No CrossRef data available.
Published online by Cambridge University Press: 07 January 2025
As the most internally rigorous design, randomized controlled trials (RCTs) are the gold standard for assessing the efficacy and safety profile of interventions. Increasingly, health technology assessment (HTA) considers evidence from non-randomized studies. Guidance recommends synthesizing different study designs separately due to their different inherent biases/limitations. But when authors or reviewers misclassify studies, this could affect which studies are included and therefore have an impact on review results.
We are conducting a methods project to (i) identify a clear study design classification system, (ii) explore whether its use produces consistent study design categorizations among reviewers, and (iii) iteratively improve the classification system. We performed a pragmatic web-based search for study design categorization tools and used the resulting schemas to develop a clear algorithm for use by reviewers of all levels of experience, specifically in reviews of treatment interventions. Next, we tested tool consistency and user experience by web-based survey in a small internal sample of reviewers, each independently using the system to categorize 18 published studies.

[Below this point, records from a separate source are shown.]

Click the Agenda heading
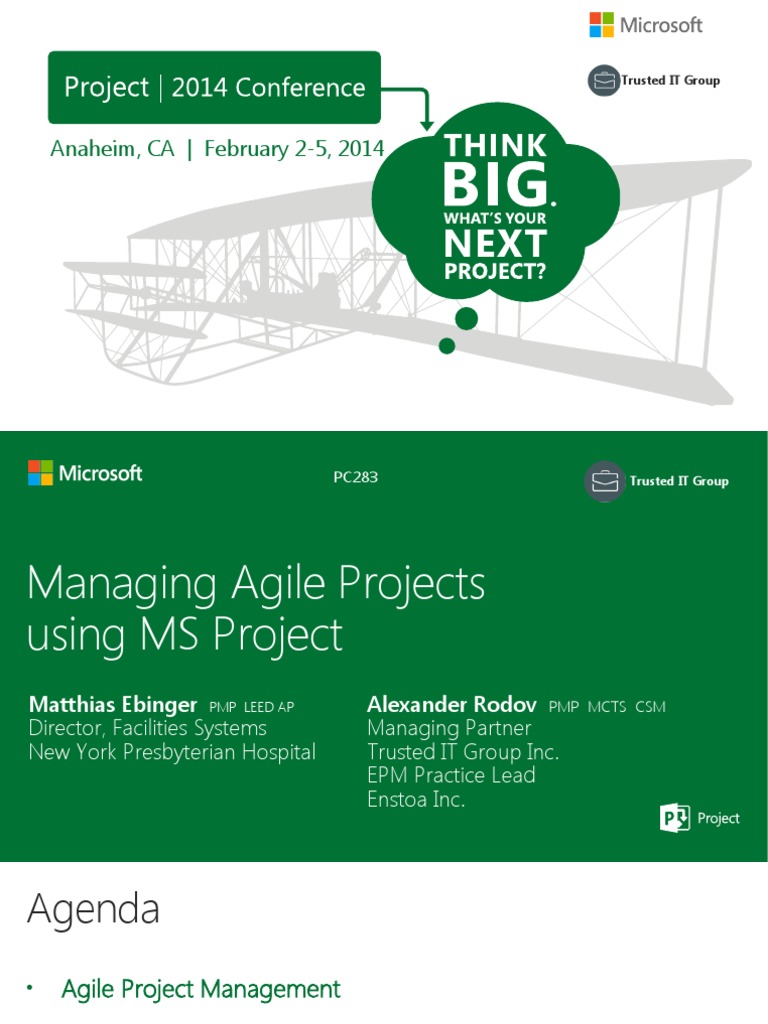Image resolution: width=768 pixels, height=1024 pixels. (x=93, y=910)

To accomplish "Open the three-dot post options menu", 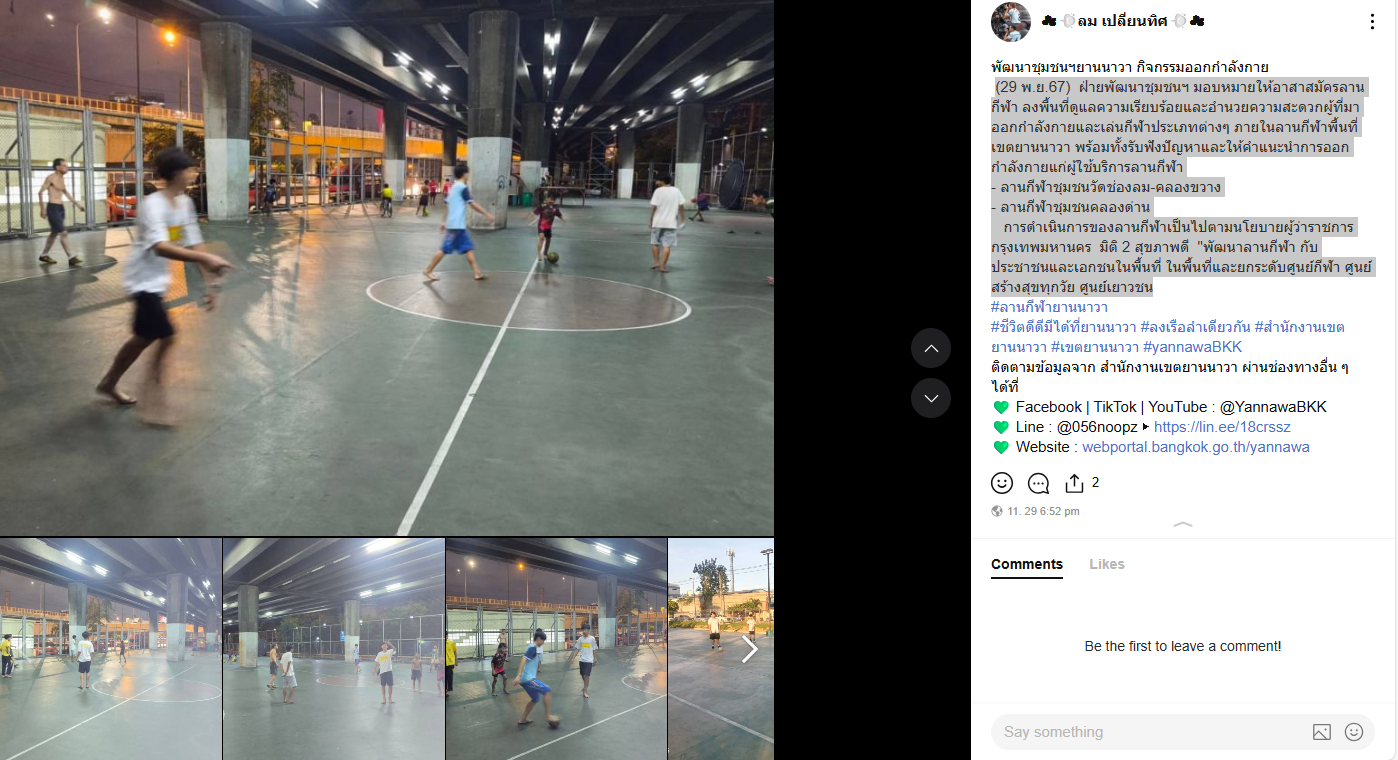I will coord(1372,21).
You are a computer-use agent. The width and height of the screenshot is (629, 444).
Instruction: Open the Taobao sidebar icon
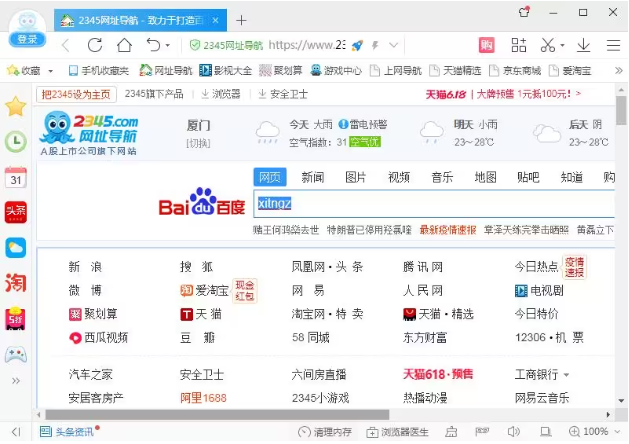pyautogui.click(x=15, y=283)
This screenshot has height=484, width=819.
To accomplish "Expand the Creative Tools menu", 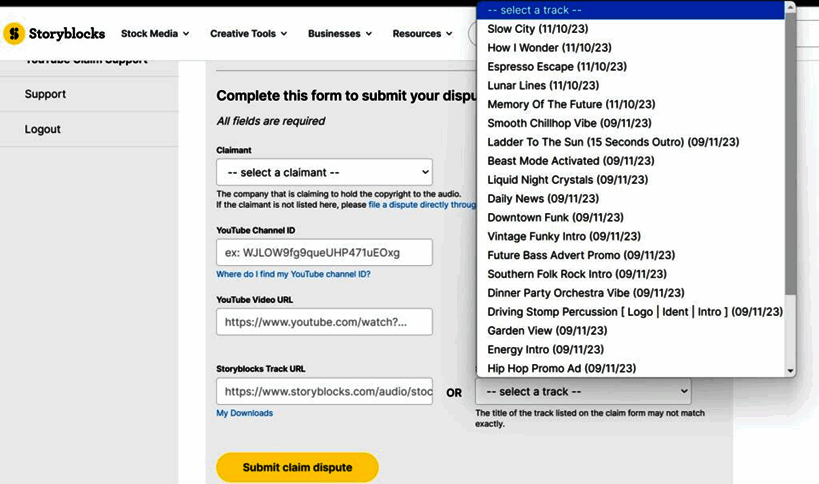I will [x=248, y=34].
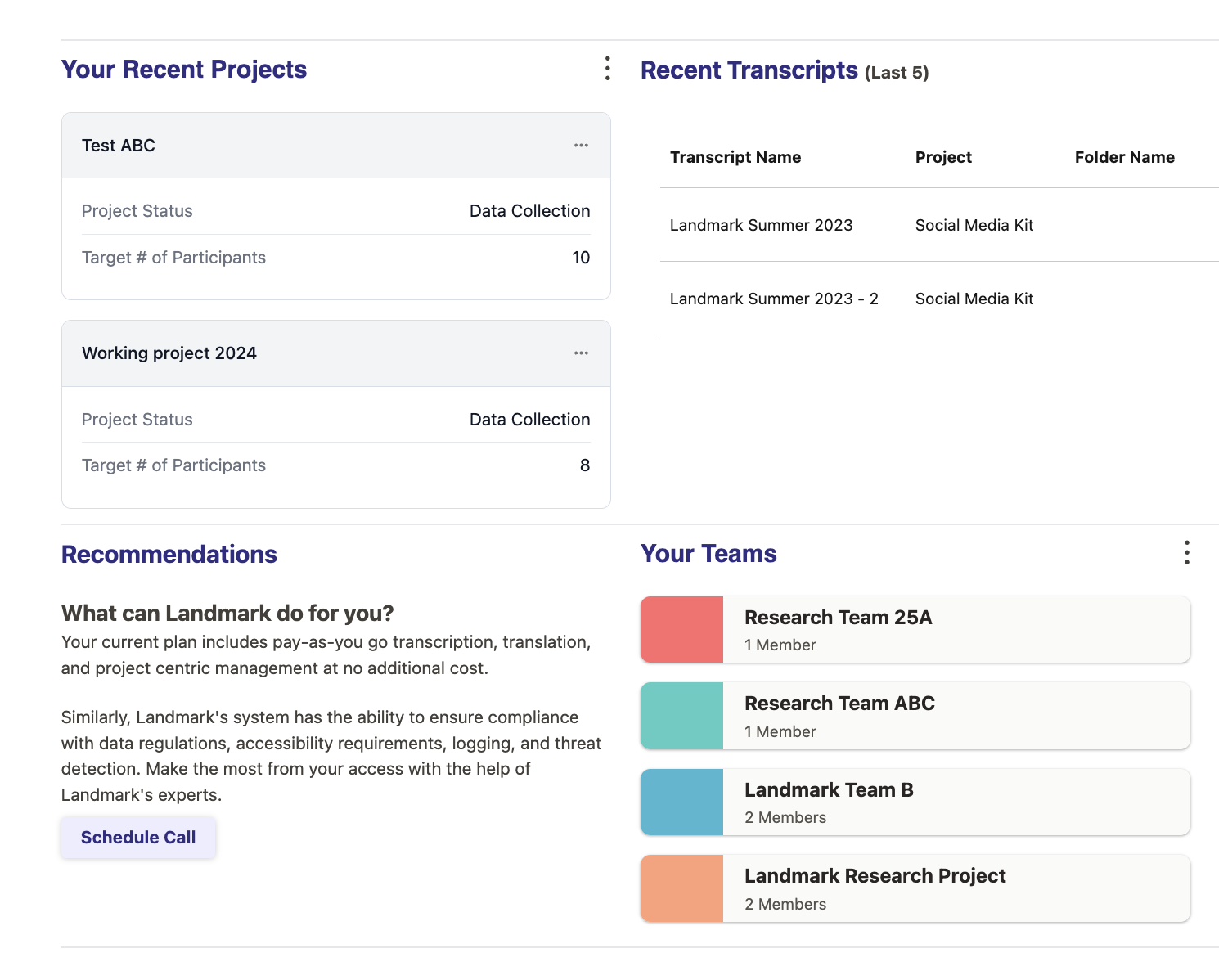Image resolution: width=1219 pixels, height=980 pixels.
Task: Open the Test ABC project options ellipsis
Action: click(581, 146)
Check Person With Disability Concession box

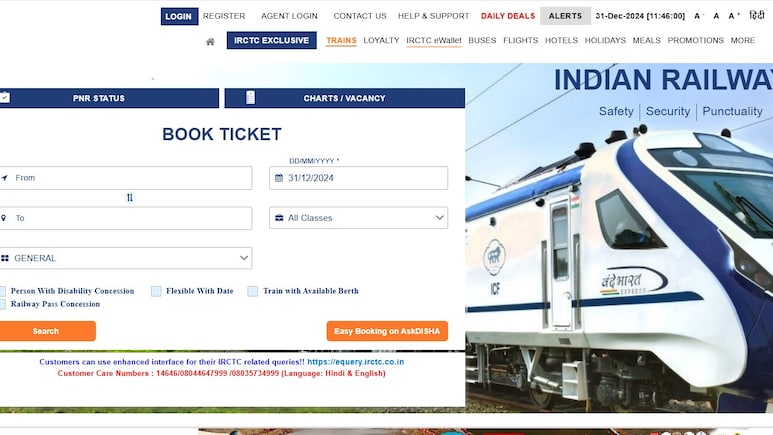(x=2, y=291)
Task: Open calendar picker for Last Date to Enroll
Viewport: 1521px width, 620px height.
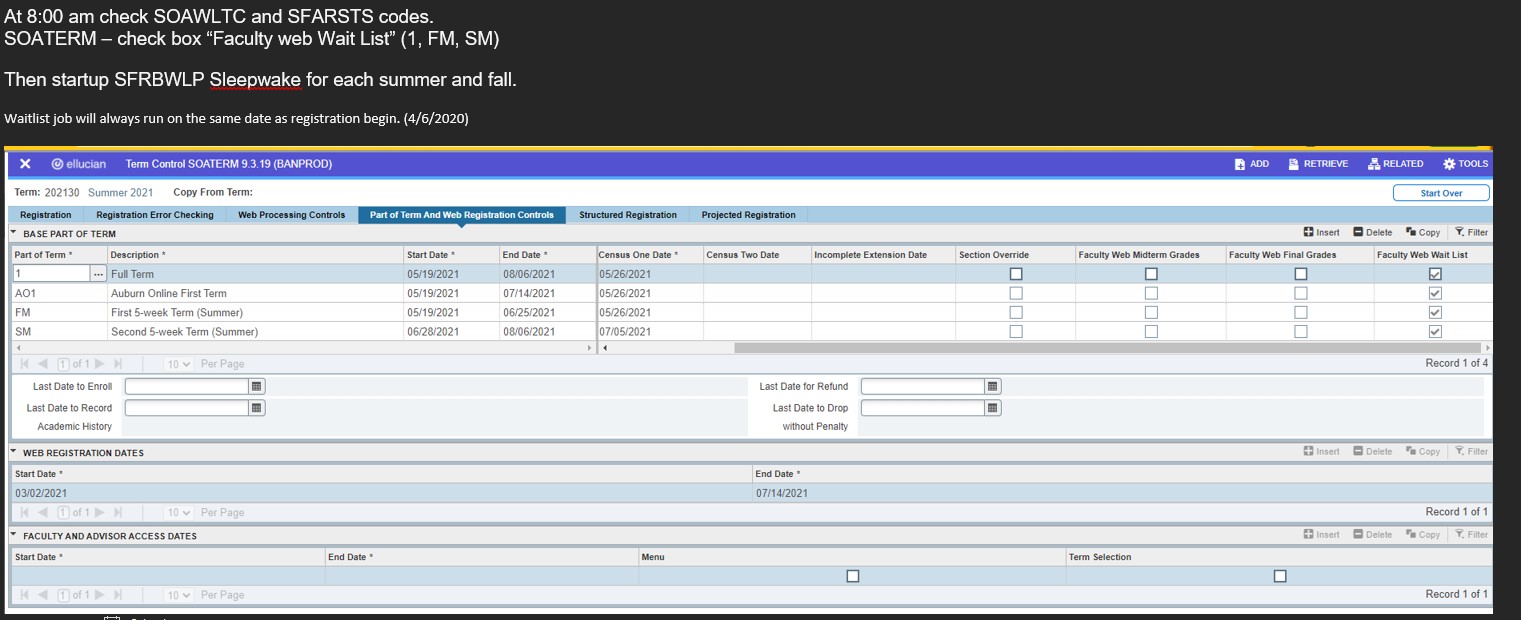Action: (257, 386)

A median of seven reviewers (range four to eight) categorized each study. Rater agreement using the chart varied widely, with 100 percent agreement on the designs of three studies (17%), and at least 75 percent of reviewers agreeing on one design for nine studies (50%). The most common agreement was reached on RCTs and non-randomized controlled trials. The most common sources of disagreement were between different types of cohort studies and between case series and controlled cohort studies, largely due to inconsistent reporting. We also identified several improvements: the wording of prompt questions, the ordering of designs, and the addition of new elements.
The classification system as initially designed led to too much variation in study design categorization to be useful. Consequently, we present a revised version that we now aim to evaluate in a larger sample of reviewers. Further research will also investigate whether using the tool would change the results of systematic reviews, using a small sample of published reviews.